__Metin bölümü__
□ □ □ □

Ana içeriğe atla

Hayatımın Kitabı - (Yalan Bir)

Hafta sonu Kadıköy'de bir kitapçıya girdim. Rafların, ortaya dizilmiş kitapların arasında ne aradığını çok iyi bilen biri edasıyla dolaşmaya başladım! Bazı kitapları alıp inceledim. Hafiftiler! Kapak tasarımları ya da başlıkları değildi ilgilendiğim. Bazılarının yazıları çok büyüktü, seyrektiler! Yazarları ya da konusuyla da pek ilgilenmiyordum ama yine de yazarlar konusunda bir ön hazırlığım olmadığı söylenemezdi. Bazı yazarların çok "mantıklı" bazılarının çok "içten" yazdığını biliyordum. Bazı yazarlar içinden geldiği gibiydi! Dersime çalışmıştım! Ama bu da değildi aradığımı bulmama yardımcı olacak şey. Aklımdaki bir şeyi arıyordum! Aradığım kitap biraz ağır ve dolu olsun istiyordum.

□ □ □ □

__Yapılacaklar__
a) Kitapçı ziyareti metnine göre anlatıcı, aradığı kitabın nasıl olmasını istiyordu?
b) Kitapçı ziyareti metninden "Hafta sonu Kadıköy'de" ifadesinden başlayıp "dolu olsun istiyordum." ifadesine kadar olan kısmı, bu iki ifade de dahil, hiç değiştirmeden verin.
Sonraki veriler başka bir kaynaktan alınmıştır.

__Kaynak veriler__
□ □ □ □

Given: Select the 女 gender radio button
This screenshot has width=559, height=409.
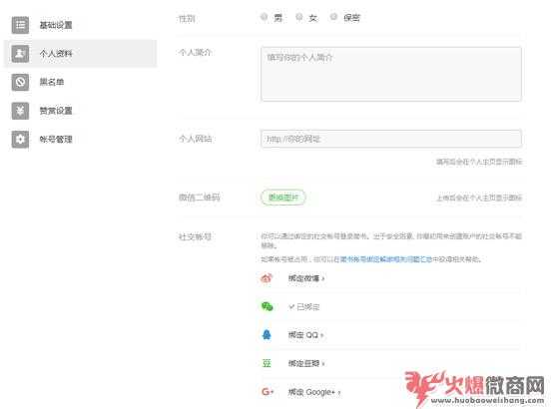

□ □ □ □

__Görevlerin cevapları__
a) Biraz ağır ve dolu olmasını istiyordu.

b)
Hafta sonu Kadıköy'de bir kitapçıya girdim. Rafların, ortaya dizilmiş kitapların arasında ne aradığını çok iyi bilen biri edasıyla dolaşmaya başladım! Bazı kitapları alıp inceledim. Hafiftiler! Kapak tasarımları ya da başlıkları değildi ilgilendiğim. Bazılarının yazıları çok büyüktü, seyrektiler! Yazarları ya da konusuyla da pek ilgilenmiyordum ama yine de yazarlar konusunda bir ön hazırlığım olmadığı söylenemezdi. Bazı yazarların çok "mantıklı" bazılarının çok "içten" yazdığını biliyordum. Bazı yazarlar içinden geldiği gibiydi! Dersime çalışmıştım! Ama bu da değildi aradığımı bulmama yardımcı olacak şey. Aklımdaki bir şeyi arıyordum! Aradığım kitap biraz ağır ve dolu olsun istiyordum.